Portal de Periódicos da CAPES

P2‐140: Mitochondrial failure in a transgenic mice model of Alzheimer's disease with plaques and tangles

2008; Wiley; Volume: 4; Issue: 4S_Part_12 Linguagem: Inglês

10.1016/j.jalz.2008.05.1213

1552-5279

Virginie Rhein, Ginette Baysang, Fides Meier, Laurence Ozmen, Hurs Bluethmann, Stefan Dröse, Ulrich Brandt, F. Müller‐Spahn, Christian Czech, Jurgen Goetz, Anne Eckert,

Mitochondrial Function and Pathology

Alzheimer's disease (AD) is the most frequent form of dementia among the elderly and is characterized by neuropathological hallmarks of extracellular amyloid plaques and intracellular neurofibrillary tangles in the brain of AD patients. Amyloid plaques are composed of the amyloid-beta (Aβ) protein, derived from its precursor protein APP. Neurofibrillary lesions are formed from paired helical filaments composed of hyperphosphorylated tau protein, a microtubule-associated-protein. Importantly, current data indicate a complex relation between the amyloid pathology and pathology involving microtubule-associated protein tau during disease. Based on our previous findings, we hypothesize a direct impact of abnormally phosphorylated tau and Aβ on proteins/enzymes involved in energy metabolism and mitochondrial respiratory chain. For this approach we are currently investigating the brains of double (APP (KM670/671NL)/PS2 (N141l)), triple (APP (KM670/671NL)/PS2 (N141l)/Tau (P301L) and single Tau (P301L) transgenic mice at the age of 2, 4, 7–8, 12 and 16 months. Proteomics studies are combined with functional analysis of mitochondria.

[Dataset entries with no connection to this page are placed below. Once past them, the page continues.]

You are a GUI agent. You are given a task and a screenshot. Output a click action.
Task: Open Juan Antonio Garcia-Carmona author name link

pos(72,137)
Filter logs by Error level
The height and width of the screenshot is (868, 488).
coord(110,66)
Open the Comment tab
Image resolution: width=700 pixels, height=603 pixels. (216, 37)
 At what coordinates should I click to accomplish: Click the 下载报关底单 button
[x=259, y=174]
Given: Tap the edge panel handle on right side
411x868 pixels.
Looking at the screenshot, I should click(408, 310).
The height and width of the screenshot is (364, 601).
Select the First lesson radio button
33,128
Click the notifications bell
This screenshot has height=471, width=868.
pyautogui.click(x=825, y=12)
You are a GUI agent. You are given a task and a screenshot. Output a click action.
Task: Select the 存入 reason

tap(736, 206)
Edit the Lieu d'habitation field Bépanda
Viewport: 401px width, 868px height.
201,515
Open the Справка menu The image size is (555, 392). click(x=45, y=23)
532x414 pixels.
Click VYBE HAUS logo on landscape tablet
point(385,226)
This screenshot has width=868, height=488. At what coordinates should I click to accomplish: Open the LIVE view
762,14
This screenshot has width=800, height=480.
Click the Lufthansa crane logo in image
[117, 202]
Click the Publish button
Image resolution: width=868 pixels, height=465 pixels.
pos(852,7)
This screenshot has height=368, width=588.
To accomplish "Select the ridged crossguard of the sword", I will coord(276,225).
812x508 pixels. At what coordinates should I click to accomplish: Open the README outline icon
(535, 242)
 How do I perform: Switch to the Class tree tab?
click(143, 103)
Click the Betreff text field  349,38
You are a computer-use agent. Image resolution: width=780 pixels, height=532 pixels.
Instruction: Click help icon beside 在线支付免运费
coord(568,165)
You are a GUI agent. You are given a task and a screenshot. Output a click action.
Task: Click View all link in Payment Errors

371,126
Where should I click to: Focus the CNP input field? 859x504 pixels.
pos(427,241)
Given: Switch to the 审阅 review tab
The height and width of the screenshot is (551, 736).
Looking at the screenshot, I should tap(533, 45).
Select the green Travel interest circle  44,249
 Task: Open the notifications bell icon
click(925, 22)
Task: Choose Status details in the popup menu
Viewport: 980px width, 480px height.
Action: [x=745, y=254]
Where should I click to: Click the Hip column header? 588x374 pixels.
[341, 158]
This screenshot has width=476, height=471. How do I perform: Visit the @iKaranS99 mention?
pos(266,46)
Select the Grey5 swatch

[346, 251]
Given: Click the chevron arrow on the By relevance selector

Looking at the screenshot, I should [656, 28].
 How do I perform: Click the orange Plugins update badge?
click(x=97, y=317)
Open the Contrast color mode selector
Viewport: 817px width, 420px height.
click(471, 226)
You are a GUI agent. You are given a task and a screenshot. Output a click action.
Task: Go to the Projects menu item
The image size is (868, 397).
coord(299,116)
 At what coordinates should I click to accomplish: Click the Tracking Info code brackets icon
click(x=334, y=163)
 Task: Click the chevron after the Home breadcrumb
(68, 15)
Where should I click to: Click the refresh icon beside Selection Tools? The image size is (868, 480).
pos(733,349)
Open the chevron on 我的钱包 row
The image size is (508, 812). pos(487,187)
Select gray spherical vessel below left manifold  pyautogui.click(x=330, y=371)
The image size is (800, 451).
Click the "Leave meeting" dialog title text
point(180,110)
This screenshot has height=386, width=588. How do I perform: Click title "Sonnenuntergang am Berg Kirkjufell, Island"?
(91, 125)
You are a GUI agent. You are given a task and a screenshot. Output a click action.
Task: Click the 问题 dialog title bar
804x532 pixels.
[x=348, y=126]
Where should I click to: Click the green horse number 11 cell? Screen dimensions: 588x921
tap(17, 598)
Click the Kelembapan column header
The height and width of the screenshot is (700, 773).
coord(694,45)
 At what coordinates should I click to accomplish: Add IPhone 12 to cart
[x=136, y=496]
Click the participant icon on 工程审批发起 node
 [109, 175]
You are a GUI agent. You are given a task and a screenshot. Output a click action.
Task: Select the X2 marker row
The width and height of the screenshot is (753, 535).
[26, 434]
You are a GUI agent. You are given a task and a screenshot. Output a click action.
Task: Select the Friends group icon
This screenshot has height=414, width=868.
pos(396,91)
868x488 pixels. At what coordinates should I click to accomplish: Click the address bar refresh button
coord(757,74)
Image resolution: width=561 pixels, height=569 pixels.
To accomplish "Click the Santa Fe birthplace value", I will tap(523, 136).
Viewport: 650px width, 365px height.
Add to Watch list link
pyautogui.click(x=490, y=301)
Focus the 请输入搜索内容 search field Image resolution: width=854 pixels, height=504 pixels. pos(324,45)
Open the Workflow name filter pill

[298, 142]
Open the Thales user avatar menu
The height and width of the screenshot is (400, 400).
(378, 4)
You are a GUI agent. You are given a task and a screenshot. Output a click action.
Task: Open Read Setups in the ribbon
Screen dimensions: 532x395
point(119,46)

Mitochondrial respiration is studied with a high-resolution respirometry system (Oxygraph-2k). In addition, enzyme activities of complexes I and IV will be determined with spectrophotometric and colorimetric assays. ROS levels, mitochondria membrane potential and ATP levels are determined in cortical brain cells from the mice using fluorescence and bioluminescence assays. We have first ex vivo evidence of relationship between Aβ and/or tau pathologies and alterations of mitochondrial function. Indeed, in triple transgenic mice mitochondrial function is reduced compared to double transgenic mice and to single transgenic tau mice. In fact, activities of mitochondrial complexes I and IV were decreased as well as membrane potential and ATP levels. On the contrary, ROS production increased. These effects seem to be age dependent and correlate with the corresponding Aβ and tau histopathologies. Based on these preliminary findings, we conclude that tau pathology involves a mitochondrial and oxidative stress disorder distinct from that caused by Aβ. Moreover, we hypothesize that the both Alzheimer's proteins, tau and Aβ, seem to act in a synergistic or additive way on proteins/enzymes involved in energy metabolism and on mitochondrial respiration chain function leading to/accelerating neuron's demise.